**Consigne écrite 1:**
Répondez à ces questions sur le texte consacré au festival de Cahors :
(a) À partir de quelle heure la scène Juke Joint Blues accueille-t-elle le public l'après-midi ?
(b) Quel jour s'est ouverte la 24e édition ?
(c) Qui tient la basse dans Mama's Biscuits ?

**Texte:**
+-------+
Festival de Cahors 2005

Le festival de Blues de Cahors, ce sont 5 jours de musique Blues et de soleil, de bon vin et de Cabécou. Mais c’est aussi la magie du Blues sous les platanes de l’Allée des Soupirs, près du Pont Valentré, face à la scène Juke Joint Blues, tous les après-midi, dès 16h30.

Premier groupe à ouvrir le bal de cette 24ème édition en ce mardi 19 juillet, et Dieu sait qu’il est difficile d’être ainsi en première ligne et de lancer un festival, Mama’s Biscuits : un groupe qui vous fait plonger dans le Blues, le Rythm & Blues, la Soul et le Gospel des années 50 et 60. Mama’s Biscuits, c’est une rythmique de talent, avec Thibault Chopin à la basse et Fabrice Millerioux à la batterie, épaulés par un excellent Stan Noubar Pacha à la guitare. Un Stan des grands jours, comme lorsqu’il joue les seconds couteaux de luxe au sein de The Blues Conspiracy où son talent rivalise avec celui du ténébreux mais terriblement efficace Neal Black, un Stan au touché délicat et assuré comme au sein du Steve Verbecke Trio, un Stan talentueux comme au sein des Tortilleurs chers à Benoît Blues Boy, un Stan qui se refuse en leader d’un possible Stan Blues Band, préférant jouer les mercenaires de prestige – reconnu et apprécié par tous ! – aux risques et dangers du leadership.
+-------+
**Consigne écrite 2:**
Reprenez les lignes de la liste, consignes comprises, de la ligne contenant "Courses in education (27, 448)" jusqu'à la ligne contenant "Support Creators (434, 1073)", ces deux lignes incluses, en augmentant de -107 chaque nombre des coordonnées données en réponse.

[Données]
+-------+
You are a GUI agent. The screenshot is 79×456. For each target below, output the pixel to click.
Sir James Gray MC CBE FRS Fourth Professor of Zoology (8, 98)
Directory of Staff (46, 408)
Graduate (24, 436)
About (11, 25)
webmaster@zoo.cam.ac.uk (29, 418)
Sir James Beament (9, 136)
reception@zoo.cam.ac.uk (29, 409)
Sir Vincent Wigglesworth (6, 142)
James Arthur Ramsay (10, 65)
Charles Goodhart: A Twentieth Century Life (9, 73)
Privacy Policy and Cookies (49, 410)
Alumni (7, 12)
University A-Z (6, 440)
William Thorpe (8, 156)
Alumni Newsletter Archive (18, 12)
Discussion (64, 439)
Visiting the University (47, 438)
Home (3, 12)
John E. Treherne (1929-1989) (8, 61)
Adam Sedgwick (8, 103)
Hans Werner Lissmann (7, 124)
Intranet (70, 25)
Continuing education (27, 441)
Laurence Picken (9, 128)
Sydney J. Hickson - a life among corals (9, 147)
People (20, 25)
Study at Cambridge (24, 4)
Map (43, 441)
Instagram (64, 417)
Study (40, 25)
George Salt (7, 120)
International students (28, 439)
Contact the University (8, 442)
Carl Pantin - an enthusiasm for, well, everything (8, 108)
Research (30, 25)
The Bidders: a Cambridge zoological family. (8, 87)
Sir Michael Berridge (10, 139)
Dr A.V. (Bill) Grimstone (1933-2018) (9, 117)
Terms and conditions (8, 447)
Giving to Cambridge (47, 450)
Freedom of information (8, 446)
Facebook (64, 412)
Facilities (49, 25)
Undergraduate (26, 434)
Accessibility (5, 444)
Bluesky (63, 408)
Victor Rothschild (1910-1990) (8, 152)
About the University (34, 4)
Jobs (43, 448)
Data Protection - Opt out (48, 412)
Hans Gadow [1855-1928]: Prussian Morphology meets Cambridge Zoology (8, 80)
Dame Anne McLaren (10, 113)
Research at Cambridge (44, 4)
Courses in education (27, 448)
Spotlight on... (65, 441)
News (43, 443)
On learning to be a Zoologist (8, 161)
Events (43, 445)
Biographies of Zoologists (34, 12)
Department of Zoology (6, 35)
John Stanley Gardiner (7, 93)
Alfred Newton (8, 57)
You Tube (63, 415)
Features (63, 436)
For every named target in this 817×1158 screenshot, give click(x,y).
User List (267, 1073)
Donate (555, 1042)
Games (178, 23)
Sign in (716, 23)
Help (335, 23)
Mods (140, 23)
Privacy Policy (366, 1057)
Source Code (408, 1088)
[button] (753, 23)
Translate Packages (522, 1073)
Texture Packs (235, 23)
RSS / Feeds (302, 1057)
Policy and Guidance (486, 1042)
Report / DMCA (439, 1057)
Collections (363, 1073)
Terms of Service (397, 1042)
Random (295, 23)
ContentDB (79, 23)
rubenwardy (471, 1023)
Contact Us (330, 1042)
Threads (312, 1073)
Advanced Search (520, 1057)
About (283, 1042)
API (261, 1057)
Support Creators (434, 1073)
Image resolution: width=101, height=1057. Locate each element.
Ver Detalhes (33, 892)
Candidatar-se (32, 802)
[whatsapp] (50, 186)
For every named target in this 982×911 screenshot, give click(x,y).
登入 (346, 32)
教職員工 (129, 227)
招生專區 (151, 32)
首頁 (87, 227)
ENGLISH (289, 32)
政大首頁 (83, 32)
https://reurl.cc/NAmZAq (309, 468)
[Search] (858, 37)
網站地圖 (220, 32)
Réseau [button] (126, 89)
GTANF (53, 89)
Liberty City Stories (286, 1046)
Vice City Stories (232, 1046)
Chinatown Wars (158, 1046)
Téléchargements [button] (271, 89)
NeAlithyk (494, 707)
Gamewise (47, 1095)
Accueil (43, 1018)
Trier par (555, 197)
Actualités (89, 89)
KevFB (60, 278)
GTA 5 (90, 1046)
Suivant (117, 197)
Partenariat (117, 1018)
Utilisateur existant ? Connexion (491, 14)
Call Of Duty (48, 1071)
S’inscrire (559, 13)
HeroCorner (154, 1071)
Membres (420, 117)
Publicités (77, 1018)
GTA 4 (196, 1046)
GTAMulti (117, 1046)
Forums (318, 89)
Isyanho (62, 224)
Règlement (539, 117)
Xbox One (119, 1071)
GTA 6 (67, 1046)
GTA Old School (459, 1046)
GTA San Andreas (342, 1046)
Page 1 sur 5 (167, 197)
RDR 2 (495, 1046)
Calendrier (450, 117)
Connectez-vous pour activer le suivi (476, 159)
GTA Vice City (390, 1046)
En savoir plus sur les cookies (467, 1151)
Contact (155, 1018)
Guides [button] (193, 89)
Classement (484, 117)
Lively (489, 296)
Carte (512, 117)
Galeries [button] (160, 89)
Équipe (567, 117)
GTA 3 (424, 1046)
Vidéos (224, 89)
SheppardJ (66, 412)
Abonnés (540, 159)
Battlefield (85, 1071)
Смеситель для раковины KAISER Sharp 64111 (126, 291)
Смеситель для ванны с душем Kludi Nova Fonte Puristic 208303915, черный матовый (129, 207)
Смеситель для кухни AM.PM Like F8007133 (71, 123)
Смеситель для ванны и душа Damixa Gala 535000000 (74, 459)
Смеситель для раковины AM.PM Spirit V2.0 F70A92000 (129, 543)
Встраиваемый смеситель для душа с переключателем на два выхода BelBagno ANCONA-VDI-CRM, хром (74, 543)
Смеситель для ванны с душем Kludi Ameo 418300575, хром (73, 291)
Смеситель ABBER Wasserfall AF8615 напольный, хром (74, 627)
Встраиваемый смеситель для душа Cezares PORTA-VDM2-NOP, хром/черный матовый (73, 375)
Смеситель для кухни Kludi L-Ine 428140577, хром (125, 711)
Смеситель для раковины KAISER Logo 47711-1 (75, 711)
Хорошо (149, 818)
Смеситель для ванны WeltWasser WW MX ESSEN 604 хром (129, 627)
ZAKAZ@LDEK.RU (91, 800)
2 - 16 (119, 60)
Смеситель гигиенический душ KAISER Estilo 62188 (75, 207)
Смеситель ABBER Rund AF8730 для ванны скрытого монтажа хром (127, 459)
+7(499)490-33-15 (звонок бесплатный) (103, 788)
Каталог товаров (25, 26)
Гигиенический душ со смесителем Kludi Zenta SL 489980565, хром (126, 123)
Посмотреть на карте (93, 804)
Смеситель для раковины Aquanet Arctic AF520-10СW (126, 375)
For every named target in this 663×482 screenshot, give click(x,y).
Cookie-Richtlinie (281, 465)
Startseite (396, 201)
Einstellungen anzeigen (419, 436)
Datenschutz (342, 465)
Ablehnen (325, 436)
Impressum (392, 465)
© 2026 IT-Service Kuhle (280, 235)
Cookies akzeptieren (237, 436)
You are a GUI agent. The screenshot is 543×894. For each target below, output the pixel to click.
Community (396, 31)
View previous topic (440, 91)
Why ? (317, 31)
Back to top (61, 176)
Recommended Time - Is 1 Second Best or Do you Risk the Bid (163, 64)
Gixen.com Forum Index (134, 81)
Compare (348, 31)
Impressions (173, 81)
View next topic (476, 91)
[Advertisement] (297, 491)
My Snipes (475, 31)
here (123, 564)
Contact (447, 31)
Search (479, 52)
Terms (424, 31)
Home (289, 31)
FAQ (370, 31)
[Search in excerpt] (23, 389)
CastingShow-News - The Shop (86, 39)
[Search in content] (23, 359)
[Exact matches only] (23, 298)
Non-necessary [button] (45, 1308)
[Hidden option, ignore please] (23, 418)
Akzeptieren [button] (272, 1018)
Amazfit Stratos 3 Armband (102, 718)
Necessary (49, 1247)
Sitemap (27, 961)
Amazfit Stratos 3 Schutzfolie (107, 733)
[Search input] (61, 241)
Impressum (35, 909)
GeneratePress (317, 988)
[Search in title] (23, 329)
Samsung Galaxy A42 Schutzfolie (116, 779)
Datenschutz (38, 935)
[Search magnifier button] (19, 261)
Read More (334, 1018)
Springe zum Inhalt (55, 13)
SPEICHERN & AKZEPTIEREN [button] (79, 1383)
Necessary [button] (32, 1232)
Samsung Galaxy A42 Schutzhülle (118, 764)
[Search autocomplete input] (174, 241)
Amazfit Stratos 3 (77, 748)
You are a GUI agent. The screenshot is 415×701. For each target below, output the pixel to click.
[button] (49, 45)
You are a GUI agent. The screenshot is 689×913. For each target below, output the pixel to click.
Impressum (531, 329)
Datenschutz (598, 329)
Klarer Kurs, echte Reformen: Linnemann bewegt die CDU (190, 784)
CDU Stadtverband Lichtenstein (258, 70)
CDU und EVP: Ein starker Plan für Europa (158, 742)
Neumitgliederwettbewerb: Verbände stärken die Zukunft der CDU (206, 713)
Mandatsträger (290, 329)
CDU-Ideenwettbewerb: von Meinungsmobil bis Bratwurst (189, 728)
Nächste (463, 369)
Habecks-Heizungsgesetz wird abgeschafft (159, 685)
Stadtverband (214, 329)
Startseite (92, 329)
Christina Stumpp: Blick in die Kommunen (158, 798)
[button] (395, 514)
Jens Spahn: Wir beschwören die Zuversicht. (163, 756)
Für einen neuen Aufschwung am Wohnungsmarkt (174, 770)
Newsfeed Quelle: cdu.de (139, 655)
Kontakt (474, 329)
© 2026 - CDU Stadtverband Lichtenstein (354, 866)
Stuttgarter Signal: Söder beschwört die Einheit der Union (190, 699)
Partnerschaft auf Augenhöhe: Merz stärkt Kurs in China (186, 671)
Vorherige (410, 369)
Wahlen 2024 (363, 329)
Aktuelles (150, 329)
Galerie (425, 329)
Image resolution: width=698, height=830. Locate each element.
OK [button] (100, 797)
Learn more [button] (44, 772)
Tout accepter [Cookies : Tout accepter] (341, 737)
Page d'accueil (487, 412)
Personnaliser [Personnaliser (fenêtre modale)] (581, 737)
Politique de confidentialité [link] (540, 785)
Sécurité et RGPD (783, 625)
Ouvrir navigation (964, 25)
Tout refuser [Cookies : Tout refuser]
+-------+
**Réponse complète 1:**
(a) Dès 16h30.
(b) Le mardi 19 juillet.
(c) Thibault Chopin.

**Réponse complète 2:**
Courses in education (-80, 341)
Spotlight on... (-42, 334)
News (-64, 336)
On learning to be a Zoologist (-99, 54)
Events (-64, 338)
Biographies of Zoologists (-73, -95)
Department of Zoology (-101, -72)
John Stanley Gardiner (-100, -14)
Alfred Newton (-99, -50)
You Tube (-44, 308)
Features (-44, 329)
For every named target in this 817×1158 screenshot, give click(x,y).
User List (160, 966)
Donate (448, 935)
Games (71, -84)
Sign in (609, -84)
Help (228, -84)
Mods (33, -84)
Privacy Policy (259, 950)
Source Code (301, 981)
[button] (646, -84)
Translate Packages (415, 966)
Texture Packs (128, -84)
RSS / Feeds (195, 950)
Policy and Guidance (379, 935)
Report / DMCA (332, 950)
Collections (256, 966)
Terms of Service (290, 935)
Random (188, -84)
ContentDB (-28, -84)
rubenwardy (364, 916)
Contact Us (223, 935)
Threads (205, 966)
Advanced Search (413, 950)
About (176, 935)
API (154, 950)
Support Creators (327, 966)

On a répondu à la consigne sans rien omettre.